Metallic Lithium Technology License
On February 25, 2009, we entered into a Technology License Agreement with the Amendola Family Trust, a trust created by Steven Amendola. Pursuant to the License Agreement, we acquired an exclusive, worldwide, perpetual license to use certain proprietary technology for manufacturing metallic lithium for use in batteries and other fields. We believe this technology allows for the manufacture of metallic lithium more efficiently and more inexpensively than current methods. Lithium batteries are used in cell phones, digital cameras, i-pods and many other high technology devices and applications.
More broadly, the License Agreement grants to us the rights to use, further license, sublicense and subcontract the technology to third parties for the purification, manufacture, purchase of components, quality inspection, assembly, testing, installation, commissioning and operation of the manufacturing process and sale of metallic lithium in or for batteries and related devices and other fields. A patent application relating to the licensed technology is pending.
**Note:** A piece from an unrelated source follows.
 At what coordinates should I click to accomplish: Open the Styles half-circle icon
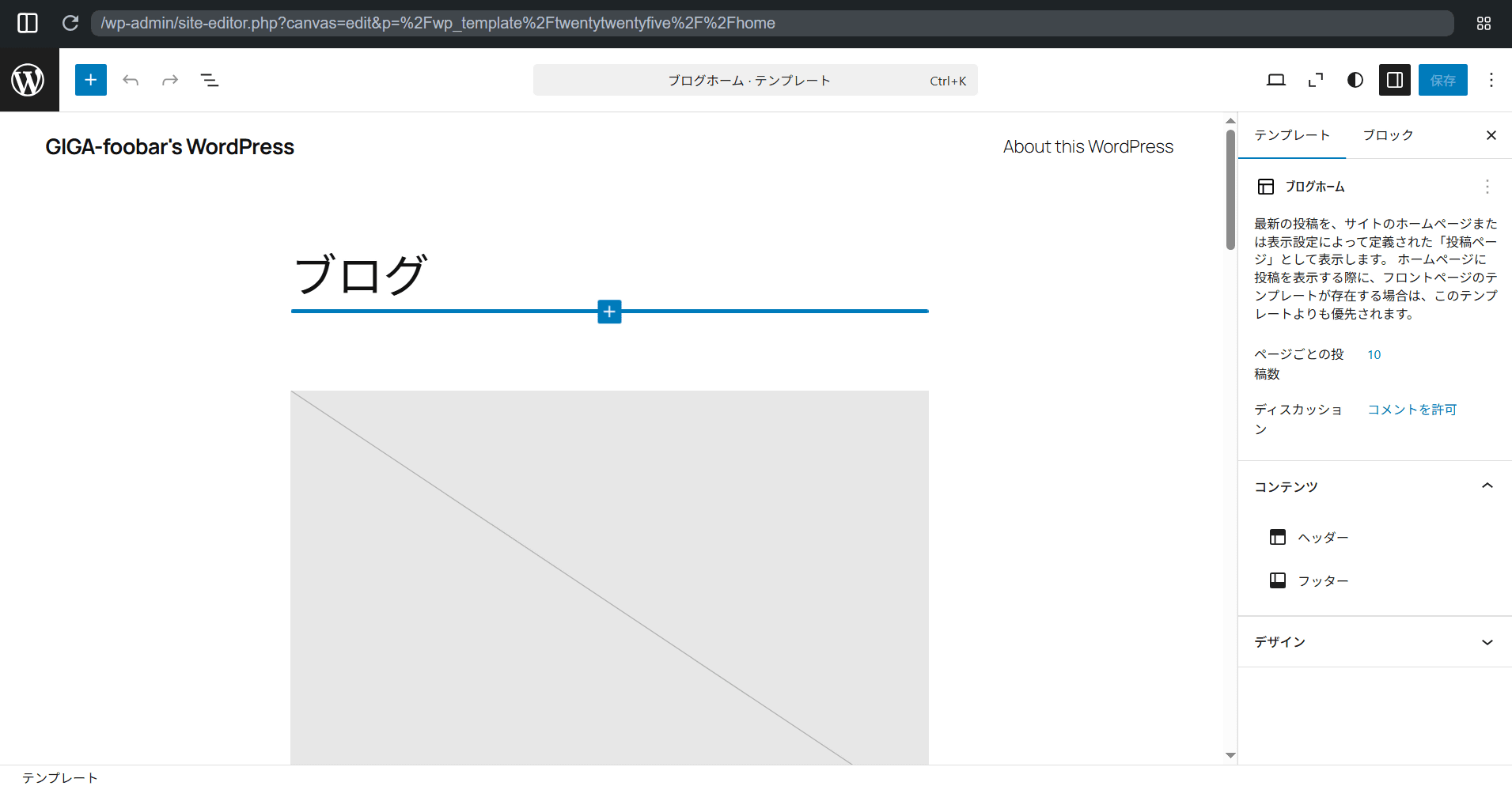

In consideration for the license grant, we issued 1,000,000 shares of our common stock to the Amendola Family Trust, and have agreed to pay the licensor a royalty of: (i) $1.00 per kilogram of lithium product manufactured and sold, and (ii) in the event sodium is produced out of the manufacture of lithium, $0.10 per kilogram of sodium manufactured and sold. The royalty is payable by us quarterly and subject to audit rights by the licensor.
Additionally, we have agreed to issue to the Amendola Family Trust a further 2,000,000 shares of our common stock, but which shares are restricted and subject to forfeiture if there has not been at least $1,000,000 in total commercial sales of licensed products by February 25, 2012 (three years after the date of the License Agreement).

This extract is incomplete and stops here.